**Extracted information:**
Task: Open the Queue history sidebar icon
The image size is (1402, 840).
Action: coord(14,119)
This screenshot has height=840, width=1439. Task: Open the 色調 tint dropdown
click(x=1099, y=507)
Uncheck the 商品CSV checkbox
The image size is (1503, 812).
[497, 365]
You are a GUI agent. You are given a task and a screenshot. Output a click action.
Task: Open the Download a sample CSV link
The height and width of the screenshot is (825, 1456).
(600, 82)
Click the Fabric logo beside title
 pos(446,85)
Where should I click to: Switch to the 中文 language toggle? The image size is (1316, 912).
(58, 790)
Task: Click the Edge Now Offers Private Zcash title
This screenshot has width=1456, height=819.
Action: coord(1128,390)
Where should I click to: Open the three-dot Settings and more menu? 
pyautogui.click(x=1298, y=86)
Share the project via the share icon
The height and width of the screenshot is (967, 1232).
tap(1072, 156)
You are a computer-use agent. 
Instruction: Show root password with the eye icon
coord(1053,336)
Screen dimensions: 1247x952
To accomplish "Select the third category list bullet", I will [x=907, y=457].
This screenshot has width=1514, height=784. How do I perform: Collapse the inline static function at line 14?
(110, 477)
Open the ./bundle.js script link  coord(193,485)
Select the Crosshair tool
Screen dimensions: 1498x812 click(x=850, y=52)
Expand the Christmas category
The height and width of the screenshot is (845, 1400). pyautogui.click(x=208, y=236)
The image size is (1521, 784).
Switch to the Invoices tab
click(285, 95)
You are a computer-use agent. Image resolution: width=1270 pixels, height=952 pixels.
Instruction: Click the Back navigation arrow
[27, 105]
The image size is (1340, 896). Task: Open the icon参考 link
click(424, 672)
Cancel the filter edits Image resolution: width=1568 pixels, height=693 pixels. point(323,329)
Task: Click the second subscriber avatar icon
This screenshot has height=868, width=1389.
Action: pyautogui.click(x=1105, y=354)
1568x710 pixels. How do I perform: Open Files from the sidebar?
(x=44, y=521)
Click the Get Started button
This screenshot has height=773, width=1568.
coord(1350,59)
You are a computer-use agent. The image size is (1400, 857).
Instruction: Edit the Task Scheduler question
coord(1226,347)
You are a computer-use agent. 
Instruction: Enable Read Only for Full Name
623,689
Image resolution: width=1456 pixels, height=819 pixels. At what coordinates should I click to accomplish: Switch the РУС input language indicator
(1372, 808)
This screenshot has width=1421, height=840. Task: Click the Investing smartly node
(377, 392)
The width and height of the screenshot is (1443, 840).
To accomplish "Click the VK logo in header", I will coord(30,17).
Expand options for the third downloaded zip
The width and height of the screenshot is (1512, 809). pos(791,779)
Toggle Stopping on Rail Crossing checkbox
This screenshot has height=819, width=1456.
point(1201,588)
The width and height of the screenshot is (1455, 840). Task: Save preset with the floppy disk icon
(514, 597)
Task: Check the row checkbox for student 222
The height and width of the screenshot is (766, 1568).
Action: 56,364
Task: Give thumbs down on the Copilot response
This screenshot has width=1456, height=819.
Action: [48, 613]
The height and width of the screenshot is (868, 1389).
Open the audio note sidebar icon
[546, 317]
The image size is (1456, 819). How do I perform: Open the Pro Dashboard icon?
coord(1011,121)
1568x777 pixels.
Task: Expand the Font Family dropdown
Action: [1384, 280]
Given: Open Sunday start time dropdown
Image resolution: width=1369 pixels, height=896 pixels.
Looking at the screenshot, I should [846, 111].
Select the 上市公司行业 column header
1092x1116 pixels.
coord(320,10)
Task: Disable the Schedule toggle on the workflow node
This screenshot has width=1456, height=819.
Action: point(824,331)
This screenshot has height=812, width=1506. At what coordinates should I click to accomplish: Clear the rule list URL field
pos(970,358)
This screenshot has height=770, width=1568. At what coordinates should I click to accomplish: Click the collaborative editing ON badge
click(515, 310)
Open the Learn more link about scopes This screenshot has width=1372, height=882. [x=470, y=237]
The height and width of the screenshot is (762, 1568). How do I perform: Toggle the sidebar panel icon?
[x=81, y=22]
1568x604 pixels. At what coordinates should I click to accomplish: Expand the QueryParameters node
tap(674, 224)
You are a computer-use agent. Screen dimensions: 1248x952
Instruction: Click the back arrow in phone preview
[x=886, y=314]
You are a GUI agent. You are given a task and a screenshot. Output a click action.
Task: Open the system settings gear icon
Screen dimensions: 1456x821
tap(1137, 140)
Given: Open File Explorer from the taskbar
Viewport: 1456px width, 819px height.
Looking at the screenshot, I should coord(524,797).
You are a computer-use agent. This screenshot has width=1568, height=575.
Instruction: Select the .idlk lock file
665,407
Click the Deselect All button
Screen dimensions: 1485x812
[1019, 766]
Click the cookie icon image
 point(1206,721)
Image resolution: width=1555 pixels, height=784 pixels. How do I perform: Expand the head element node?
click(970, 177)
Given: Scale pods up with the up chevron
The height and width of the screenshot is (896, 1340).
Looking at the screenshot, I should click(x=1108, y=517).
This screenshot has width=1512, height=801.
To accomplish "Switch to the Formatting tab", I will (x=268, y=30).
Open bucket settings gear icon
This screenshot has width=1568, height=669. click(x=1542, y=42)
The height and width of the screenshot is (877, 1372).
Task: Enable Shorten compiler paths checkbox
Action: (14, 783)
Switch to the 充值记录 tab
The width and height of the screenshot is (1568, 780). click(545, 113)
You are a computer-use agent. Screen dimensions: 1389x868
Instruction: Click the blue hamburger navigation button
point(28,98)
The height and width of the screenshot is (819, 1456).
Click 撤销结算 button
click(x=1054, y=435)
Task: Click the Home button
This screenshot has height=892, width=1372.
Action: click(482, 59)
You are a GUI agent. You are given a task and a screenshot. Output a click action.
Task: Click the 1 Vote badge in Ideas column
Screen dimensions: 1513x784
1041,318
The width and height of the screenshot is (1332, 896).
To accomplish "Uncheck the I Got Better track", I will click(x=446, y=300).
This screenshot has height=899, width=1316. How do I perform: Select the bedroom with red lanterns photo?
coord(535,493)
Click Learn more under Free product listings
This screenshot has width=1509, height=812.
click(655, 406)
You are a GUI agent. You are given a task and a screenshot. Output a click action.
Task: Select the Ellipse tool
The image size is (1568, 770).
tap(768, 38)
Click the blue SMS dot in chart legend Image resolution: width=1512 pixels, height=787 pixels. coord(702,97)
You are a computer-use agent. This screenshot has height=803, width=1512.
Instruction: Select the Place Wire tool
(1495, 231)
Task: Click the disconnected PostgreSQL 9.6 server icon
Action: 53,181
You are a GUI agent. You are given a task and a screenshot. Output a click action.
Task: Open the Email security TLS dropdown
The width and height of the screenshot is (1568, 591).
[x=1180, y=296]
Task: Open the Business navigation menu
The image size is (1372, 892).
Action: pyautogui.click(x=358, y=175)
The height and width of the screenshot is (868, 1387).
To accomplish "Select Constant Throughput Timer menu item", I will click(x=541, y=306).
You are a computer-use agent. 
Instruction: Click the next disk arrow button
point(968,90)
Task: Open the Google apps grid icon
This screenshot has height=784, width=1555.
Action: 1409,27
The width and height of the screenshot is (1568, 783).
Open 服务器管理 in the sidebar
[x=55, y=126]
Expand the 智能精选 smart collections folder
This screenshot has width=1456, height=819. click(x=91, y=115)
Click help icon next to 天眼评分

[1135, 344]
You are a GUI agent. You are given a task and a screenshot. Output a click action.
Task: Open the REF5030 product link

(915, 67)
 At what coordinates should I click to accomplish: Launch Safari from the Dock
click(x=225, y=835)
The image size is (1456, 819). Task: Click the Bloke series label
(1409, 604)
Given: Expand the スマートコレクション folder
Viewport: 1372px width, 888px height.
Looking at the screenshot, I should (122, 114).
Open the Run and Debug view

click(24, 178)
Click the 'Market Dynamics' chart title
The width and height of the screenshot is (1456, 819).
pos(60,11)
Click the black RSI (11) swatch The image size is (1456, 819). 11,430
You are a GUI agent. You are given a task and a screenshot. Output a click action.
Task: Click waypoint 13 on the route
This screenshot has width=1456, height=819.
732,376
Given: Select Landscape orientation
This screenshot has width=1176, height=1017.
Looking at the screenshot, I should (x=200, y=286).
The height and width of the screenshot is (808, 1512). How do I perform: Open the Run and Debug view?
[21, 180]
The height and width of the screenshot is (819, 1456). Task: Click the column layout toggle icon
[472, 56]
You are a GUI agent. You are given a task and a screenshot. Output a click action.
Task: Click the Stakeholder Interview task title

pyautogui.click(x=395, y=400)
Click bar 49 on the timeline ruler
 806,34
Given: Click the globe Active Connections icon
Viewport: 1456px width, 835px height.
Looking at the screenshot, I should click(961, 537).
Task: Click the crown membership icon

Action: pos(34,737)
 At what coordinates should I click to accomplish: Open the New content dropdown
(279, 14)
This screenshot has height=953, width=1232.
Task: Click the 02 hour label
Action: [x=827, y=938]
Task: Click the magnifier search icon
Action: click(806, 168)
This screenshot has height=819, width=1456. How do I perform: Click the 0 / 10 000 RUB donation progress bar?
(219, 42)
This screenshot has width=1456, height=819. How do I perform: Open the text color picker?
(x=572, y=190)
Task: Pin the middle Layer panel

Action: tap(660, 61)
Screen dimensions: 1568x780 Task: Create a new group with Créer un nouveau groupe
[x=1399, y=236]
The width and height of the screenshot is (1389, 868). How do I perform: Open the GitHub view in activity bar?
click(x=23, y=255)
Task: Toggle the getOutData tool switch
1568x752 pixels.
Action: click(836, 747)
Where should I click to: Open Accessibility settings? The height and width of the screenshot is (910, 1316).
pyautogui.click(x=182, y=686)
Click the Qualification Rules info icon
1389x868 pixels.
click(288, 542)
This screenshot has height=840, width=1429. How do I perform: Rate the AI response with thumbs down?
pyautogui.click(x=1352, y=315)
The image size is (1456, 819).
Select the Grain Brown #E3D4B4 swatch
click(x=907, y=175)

**What to produce:** Only the lines from the beginning of the material through the line with "Task: Click the second subscriber avatar icon" should appear in the answer, each copied exactly.

**Result of this task:**
Task: Open the Queue history sidebar icon
The image size is (1402, 840).
Action: coord(14,119)
This screenshot has height=840, width=1439. Task: Open the 色調 tint dropdown
click(x=1099, y=507)
Uncheck the 商品CSV checkbox
The image size is (1503, 812).
[497, 365]
You are a GUI agent. You are given a task and a screenshot. Output a click action.
Task: Open the Download a sample CSV link
The height and width of the screenshot is (825, 1456).
(600, 82)
Click the Fabric logo beside title
 pos(446,85)
Where should I click to: Switch to the 中文 language toggle? The image size is (1316, 912).
(58, 790)
Task: Click the Edge Now Offers Private Zcash title
This screenshot has width=1456, height=819.
Action: coord(1128,390)
Where should I click to: Open the three-dot Settings and more menu? 
pyautogui.click(x=1298, y=86)
Share the project via the share icon
The height and width of the screenshot is (967, 1232).
tap(1072, 156)
You are a computer-use agent. 
Instruction: Show root password with the eye icon
coord(1053,336)
Screen dimensions: 1247x952
To accomplish "Select the third category list bullet", I will [x=907, y=457].
This screenshot has width=1514, height=784. How do I perform: Collapse the inline static function at line 14?
(110, 477)
Open the ./bundle.js script link  coord(193,485)
Select the Crosshair tool
Screen dimensions: 1498x812 click(x=850, y=52)
Expand the Christmas category
The height and width of the screenshot is (845, 1400). pyautogui.click(x=208, y=236)
The image size is (1521, 784).
Switch to the Invoices tab
click(285, 95)
You are a computer-use agent. Image resolution: width=1270 pixels, height=952 pixels.
Instruction: Click the Back navigation arrow
[27, 105]
The image size is (1340, 896). Task: Open the icon参考 link
click(424, 672)
Cancel the filter edits Image resolution: width=1568 pixels, height=693 pixels. point(323,329)
Task: Click the second subscriber avatar icon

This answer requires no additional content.